• Goal of the exercise:
Repeat each of the rows below exactly, line for line, with no changes.

# START OF Rows

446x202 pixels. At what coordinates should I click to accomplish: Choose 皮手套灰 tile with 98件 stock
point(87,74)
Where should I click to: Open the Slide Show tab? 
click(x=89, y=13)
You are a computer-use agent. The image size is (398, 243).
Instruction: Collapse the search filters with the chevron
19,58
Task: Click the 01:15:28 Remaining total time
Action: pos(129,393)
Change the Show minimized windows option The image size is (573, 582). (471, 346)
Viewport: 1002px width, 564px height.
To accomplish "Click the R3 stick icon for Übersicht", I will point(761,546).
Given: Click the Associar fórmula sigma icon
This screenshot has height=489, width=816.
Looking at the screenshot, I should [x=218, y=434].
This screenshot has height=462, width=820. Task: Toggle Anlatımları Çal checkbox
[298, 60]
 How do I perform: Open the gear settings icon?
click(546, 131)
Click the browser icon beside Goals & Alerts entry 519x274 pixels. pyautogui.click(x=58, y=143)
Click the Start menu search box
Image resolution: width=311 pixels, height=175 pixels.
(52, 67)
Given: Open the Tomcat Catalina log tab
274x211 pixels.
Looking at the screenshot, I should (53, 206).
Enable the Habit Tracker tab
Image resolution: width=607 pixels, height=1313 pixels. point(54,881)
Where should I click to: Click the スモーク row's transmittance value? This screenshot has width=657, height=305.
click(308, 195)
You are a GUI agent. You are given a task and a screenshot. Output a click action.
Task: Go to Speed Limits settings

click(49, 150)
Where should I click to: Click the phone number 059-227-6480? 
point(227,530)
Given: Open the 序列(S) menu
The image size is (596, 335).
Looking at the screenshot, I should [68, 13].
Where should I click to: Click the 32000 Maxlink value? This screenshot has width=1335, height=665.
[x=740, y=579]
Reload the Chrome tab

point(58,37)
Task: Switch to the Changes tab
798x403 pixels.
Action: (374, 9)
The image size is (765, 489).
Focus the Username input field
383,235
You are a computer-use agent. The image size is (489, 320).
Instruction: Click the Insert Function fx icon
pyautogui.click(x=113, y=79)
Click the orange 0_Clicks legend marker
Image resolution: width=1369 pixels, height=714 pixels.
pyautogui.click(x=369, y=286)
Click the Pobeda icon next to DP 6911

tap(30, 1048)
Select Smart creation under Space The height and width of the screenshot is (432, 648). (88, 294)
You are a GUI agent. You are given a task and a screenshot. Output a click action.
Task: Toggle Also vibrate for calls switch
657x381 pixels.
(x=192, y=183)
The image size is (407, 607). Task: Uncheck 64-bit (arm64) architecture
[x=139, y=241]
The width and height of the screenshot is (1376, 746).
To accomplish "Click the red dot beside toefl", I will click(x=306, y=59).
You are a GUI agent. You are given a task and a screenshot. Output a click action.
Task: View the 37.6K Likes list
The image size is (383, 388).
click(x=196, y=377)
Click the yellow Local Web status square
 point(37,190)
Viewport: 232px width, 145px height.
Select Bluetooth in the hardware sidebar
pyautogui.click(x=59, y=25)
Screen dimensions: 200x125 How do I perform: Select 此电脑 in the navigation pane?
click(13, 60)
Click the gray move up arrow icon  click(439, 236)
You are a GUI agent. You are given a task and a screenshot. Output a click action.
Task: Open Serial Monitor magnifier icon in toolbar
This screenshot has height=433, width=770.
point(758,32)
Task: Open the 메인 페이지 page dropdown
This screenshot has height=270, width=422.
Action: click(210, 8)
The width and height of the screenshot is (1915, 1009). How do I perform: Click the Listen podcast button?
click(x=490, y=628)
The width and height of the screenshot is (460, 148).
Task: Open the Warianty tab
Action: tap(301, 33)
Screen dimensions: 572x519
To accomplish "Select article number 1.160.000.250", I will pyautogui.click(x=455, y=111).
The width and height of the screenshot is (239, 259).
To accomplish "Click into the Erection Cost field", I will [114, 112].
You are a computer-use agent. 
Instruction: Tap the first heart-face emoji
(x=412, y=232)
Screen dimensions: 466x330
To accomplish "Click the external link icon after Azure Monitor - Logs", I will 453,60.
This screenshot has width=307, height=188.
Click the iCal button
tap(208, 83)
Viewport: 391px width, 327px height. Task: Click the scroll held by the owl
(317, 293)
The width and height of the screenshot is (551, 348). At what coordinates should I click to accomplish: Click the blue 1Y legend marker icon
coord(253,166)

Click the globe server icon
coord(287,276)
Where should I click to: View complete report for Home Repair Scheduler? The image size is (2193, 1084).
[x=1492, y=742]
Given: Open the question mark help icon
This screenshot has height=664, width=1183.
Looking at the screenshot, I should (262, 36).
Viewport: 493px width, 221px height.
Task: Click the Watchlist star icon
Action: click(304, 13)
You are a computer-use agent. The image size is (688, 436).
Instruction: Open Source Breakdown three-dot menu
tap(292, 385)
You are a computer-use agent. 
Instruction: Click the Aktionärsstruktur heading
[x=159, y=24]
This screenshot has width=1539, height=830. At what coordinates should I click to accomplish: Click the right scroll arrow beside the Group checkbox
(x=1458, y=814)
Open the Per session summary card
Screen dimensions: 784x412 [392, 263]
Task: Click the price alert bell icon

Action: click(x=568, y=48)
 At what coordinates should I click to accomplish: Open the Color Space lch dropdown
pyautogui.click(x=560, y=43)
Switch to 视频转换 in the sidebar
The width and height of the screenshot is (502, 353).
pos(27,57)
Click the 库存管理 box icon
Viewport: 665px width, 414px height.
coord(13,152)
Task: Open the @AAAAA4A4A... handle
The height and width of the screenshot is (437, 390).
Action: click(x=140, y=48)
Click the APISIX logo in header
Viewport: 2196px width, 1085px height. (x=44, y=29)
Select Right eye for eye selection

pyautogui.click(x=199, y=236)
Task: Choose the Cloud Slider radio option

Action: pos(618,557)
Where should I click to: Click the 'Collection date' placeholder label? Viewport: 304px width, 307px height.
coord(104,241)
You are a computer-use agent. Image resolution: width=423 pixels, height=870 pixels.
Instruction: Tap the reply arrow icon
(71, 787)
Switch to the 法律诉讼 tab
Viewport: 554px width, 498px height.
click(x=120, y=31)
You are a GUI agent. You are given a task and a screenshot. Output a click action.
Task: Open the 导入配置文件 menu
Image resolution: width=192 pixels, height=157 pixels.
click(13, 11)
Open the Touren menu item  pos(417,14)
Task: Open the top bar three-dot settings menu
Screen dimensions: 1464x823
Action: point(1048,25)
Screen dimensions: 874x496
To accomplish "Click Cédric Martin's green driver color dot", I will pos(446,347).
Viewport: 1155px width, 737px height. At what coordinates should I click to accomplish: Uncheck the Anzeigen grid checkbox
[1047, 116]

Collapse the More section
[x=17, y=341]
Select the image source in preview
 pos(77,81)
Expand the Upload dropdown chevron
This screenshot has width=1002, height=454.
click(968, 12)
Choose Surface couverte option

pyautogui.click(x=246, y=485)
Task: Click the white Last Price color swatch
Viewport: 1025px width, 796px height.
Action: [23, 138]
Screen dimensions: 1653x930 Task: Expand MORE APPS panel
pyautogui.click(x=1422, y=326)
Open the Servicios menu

# END OF Rows

• Expected output:
446x202 pixels. At what coordinates should I click to accomplish: Choose 皮手套灰 tile with 98件 stock
point(87,74)
Where should I click to: Open the Slide Show tab? 
click(x=89, y=13)
You are a computer-use agent. The image size is (398, 243).
Instruction: Collapse the search filters with the chevron
19,58
Task: Click the 01:15:28 Remaining total time
Action: pos(129,393)
Change the Show minimized windows option The image size is (573, 582). (471, 346)
Viewport: 1002px width, 564px height.
To accomplish "Click the R3 stick icon for Übersicht", I will point(761,546).
Given: Click the Associar fórmula sigma icon
This screenshot has height=489, width=816.
Looking at the screenshot, I should [x=218, y=434].
This screenshot has height=462, width=820. Task: Toggle Anlatımları Çal checkbox
[298, 60]
 How do I perform: Open the gear settings icon?
click(546, 131)
Click the browser icon beside Goals & Alerts entry 519x274 pixels. pyautogui.click(x=58, y=143)
Click the Start menu search box
Image resolution: width=311 pixels, height=175 pixels.
(52, 67)
Given: Open the Tomcat Catalina log tab
274x211 pixels.
Looking at the screenshot, I should (53, 206).
Enable the Habit Tracker tab
Image resolution: width=607 pixels, height=1313 pixels. point(54,881)
Where should I click to: Click the スモーク row's transmittance value? This screenshot has width=657, height=305.
click(308, 195)
You are a GUI agent. You are given a task and a screenshot. Output a click action.
Task: Go to Speed Limits settings

click(49, 150)
Where should I click to: Click the phone number 059-227-6480? 
point(227,530)
Given: Open the 序列(S) menu
The image size is (596, 335).
Looking at the screenshot, I should [68, 13].
Where should I click to: Click the 32000 Maxlink value? This screenshot has width=1335, height=665.
[x=740, y=579]
Reload the Chrome tab

point(58,37)
Task: Switch to the Changes tab
798x403 pixels.
Action: (374, 9)
The image size is (765, 489).
Focus the Username input field
383,235
You are a computer-use agent. The image size is (489, 320).
Instruction: Click the Insert Function fx icon
pyautogui.click(x=113, y=79)
Click the orange 0_Clicks legend marker
Image resolution: width=1369 pixels, height=714 pixels.
pyautogui.click(x=369, y=286)
Click the Pobeda icon next to DP 6911

tap(30, 1048)
Select Smart creation under Space The height and width of the screenshot is (432, 648). (88, 294)
You are a GUI agent. You are given a task and a screenshot. Output a click action.
Task: Toggle Also vibrate for calls switch
657x381 pixels.
(x=192, y=183)
The image size is (407, 607). Task: Uncheck 64-bit (arm64) architecture
[x=139, y=241]
The width and height of the screenshot is (1376, 746).
To accomplish "Click the red dot beside toefl", I will click(x=306, y=59).
You are a GUI agent. You are given a task and a screenshot. Output a click action.
Task: View the 37.6K Likes list
The image size is (383, 388).
click(x=196, y=377)
Click the yellow Local Web status square
 point(37,190)
Viewport: 232px width, 145px height.
Select Bluetooth in the hardware sidebar
pyautogui.click(x=59, y=25)
Screen dimensions: 200x125 How do I perform: Select 此电脑 in the navigation pane?
click(13, 60)
Click the gray move up arrow icon  click(439, 236)
You are a GUI agent. You are given a task and a screenshot. Output a click action.
Task: Open Serial Monitor magnifier icon in toolbar
This screenshot has height=433, width=770.
point(758,32)
Task: Open the 메인 페이지 page dropdown
This screenshot has height=270, width=422.
Action: click(210, 8)
The width and height of the screenshot is (1915, 1009). How do I perform: Click the Listen podcast button?
click(x=490, y=628)
The width and height of the screenshot is (460, 148).
Task: Open the Warianty tab
Action: tap(301, 33)
Screen dimensions: 572x519
To accomplish "Select article number 1.160.000.250", I will pyautogui.click(x=455, y=111).
The width and height of the screenshot is (239, 259).
To accomplish "Click into the Erection Cost field", I will [114, 112].
You are a computer-use agent. 
Instruction: Tap the first heart-face emoji
(x=412, y=232)
Screen dimensions: 466x330
To accomplish "Click the external link icon after Azure Monitor - Logs", I will 453,60.
This screenshot has width=307, height=188.
Click the iCal button
tap(208, 83)
Viewport: 391px width, 327px height. Task: Click the scroll held by the owl
(317, 293)
The width and height of the screenshot is (551, 348). At what coordinates should I click to accomplish: Click the blue 1Y legend marker icon
coord(253,166)

Click the globe server icon
coord(287,276)
Where should I click to: View complete report for Home Repair Scheduler? The image size is (2193, 1084).
[x=1492, y=742]
Given: Open the question mark help icon
This screenshot has height=664, width=1183.
Looking at the screenshot, I should (262, 36).
Viewport: 493px width, 221px height.
Task: Click the Watchlist star icon
Action: click(304, 13)
You are a computer-use agent. The image size is (688, 436).
Instruction: Open Source Breakdown three-dot menu
tap(292, 385)
You are a computer-use agent. 
Instruction: Click the Aktionärsstruktur heading
[x=159, y=24]
This screenshot has width=1539, height=830. At what coordinates should I click to accomplish: Click the right scroll arrow beside the Group checkbox
(x=1458, y=814)
Open the Per session summary card
Screen dimensions: 784x412 [392, 263]
Task: Click the price alert bell icon

Action: click(x=568, y=48)
 At what coordinates should I click to accomplish: Open the Color Space lch dropdown
pyautogui.click(x=560, y=43)
Switch to 视频转换 in the sidebar
The width and height of the screenshot is (502, 353).
pos(27,57)
Click the 库存管理 box icon
Viewport: 665px width, 414px height.
coord(13,152)
Task: Open the @AAAAA4A4A... handle
The height and width of the screenshot is (437, 390).
Action: click(x=140, y=48)
Click the APISIX logo in header
Viewport: 2196px width, 1085px height. (x=44, y=29)
Select Right eye for eye selection

pyautogui.click(x=199, y=236)
Task: Choose the Cloud Slider radio option

Action: pos(618,557)
Where should I click to: Click the 'Collection date' placeholder label? Viewport: 304px width, 307px height.
coord(104,241)
You are a computer-use agent. Image resolution: width=423 pixels, height=870 pixels.
Instruction: Tap the reply arrow icon
(71, 787)
Switch to the 法律诉讼 tab
Viewport: 554px width, 498px height.
click(x=120, y=31)
You are a GUI agent. You are given a task and a screenshot. Output a click action.
Task: Open the 导入配置文件 menu
Image resolution: width=192 pixels, height=157 pixels.
click(13, 11)
Open the Touren menu item  pos(417,14)
Task: Open the top bar three-dot settings menu
Screen dimensions: 1464x823
Action: point(1048,25)
Screen dimensions: 874x496
To accomplish "Click Cédric Martin's green driver color dot", I will pos(446,347).
Viewport: 1155px width, 737px height. At what coordinates should I click to accomplish: Uncheck the Anzeigen grid checkbox
[1047, 116]

Collapse the More section
[x=17, y=341]
Select the image source in preview
 pos(77,81)
Expand the Upload dropdown chevron
This screenshot has width=1002, height=454.
click(968, 12)
Choose Surface couverte option

pyautogui.click(x=246, y=485)
Task: Click the white Last Price color swatch
Viewport: 1025px width, 796px height.
Action: [23, 138]
Screen dimensions: 1653x930 Task: Expand MORE APPS panel
pyautogui.click(x=1422, y=326)
Open the Servicios menu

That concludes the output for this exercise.